Source passage =
There’s intent for that

Last week was an interesting week in the world of technology and gadgets. Google’s Android 5.1 started rolling out, bringing fixes and some new features to the popular mobile os. Google calendar is finally available as a native app on the iPhone. And Apple gave us a spring forward event to begin the season… While the event was ostensibly to give more details about the Watch, but they pulled out a surprising one more thing in the form of the new Macbook.

The two products are a technical marvel and are a testament to the engineering and design prowess that have made Apple’s devices some of the best in the world. A laptop that is so thin and — if the display is anything like the display in my retina MacBook Pro – has one of the finest displays out there for a consumer grade device. Or a smart watch which may not have been the first in its category, but with its concepts will likely reinvent the category.

Take a step back from all thats shiny in these new devices however; look under the sapphire glass screens and the aluminium unibodies, there are changes, subtle and not so subtle. Changes in how you use devices and how they work. And that… that is what is really exciting.

The always on, always connected nature of todays’ devices makes everything accessible everywhere and anytime, dramatically changing our relationships with the world and with the devices themselves. A few years ago it was all about the apps. Year on year apps became personal, social and relevant. And relevance is key. Relevance defines how an app is used and how long a user keeps using it. The challenge of relevance is met by the science of understanding intent.

There was a time when customers depended on upgrading the raw processing power of their machines to reduce the time taken to complete their work; working hard; now they dependent on their components being smarter.

What is being asked =
Answer these from the post on last week's tech news:
(a) Which version of Android started rolling out?
(b) What surprise did Apple pull out at its spring event?
(c) According to the post, what meets the challenge of relevance?
The listing that comes next is separate material with no tie to the post above.

Supplied data =
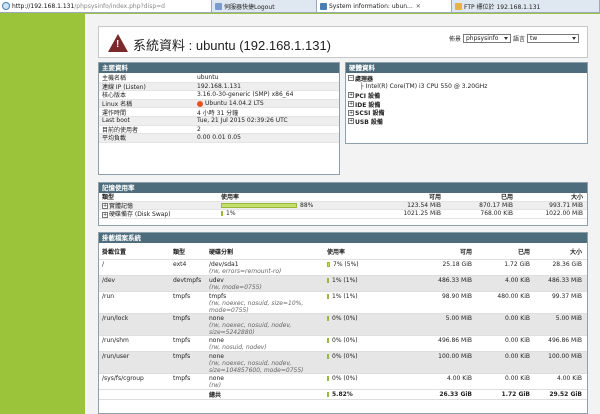 The width and height of the screenshot is (600, 414). Describe the element at coordinates (267, 268) in the screenshot. I see `fs-partition: /dev/sda1 (rw, errors=remount-ro)` at that location. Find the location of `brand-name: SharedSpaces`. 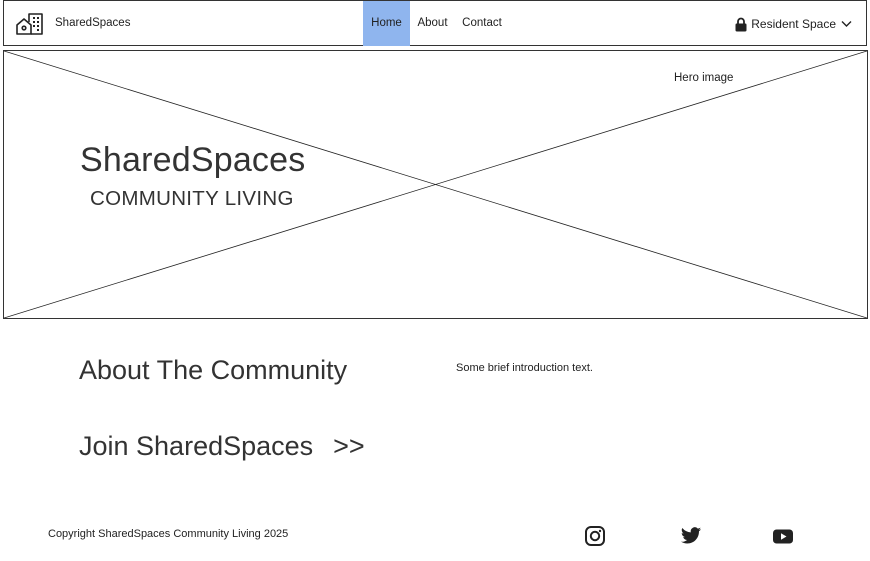

brand-name: SharedSpaces is located at coordinates (92, 23).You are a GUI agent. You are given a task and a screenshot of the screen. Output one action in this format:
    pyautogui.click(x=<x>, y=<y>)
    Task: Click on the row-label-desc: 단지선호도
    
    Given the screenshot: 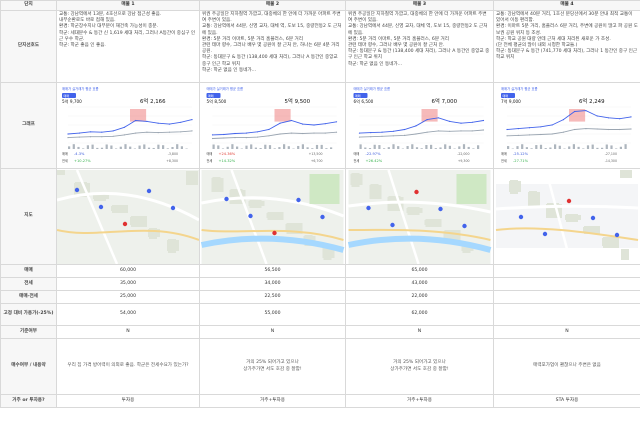 What is the action you would take?
    pyautogui.click(x=28, y=46)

Result of the task =
(a) Android 5.1
(b) The new Macbook
(c) The science of understanding intent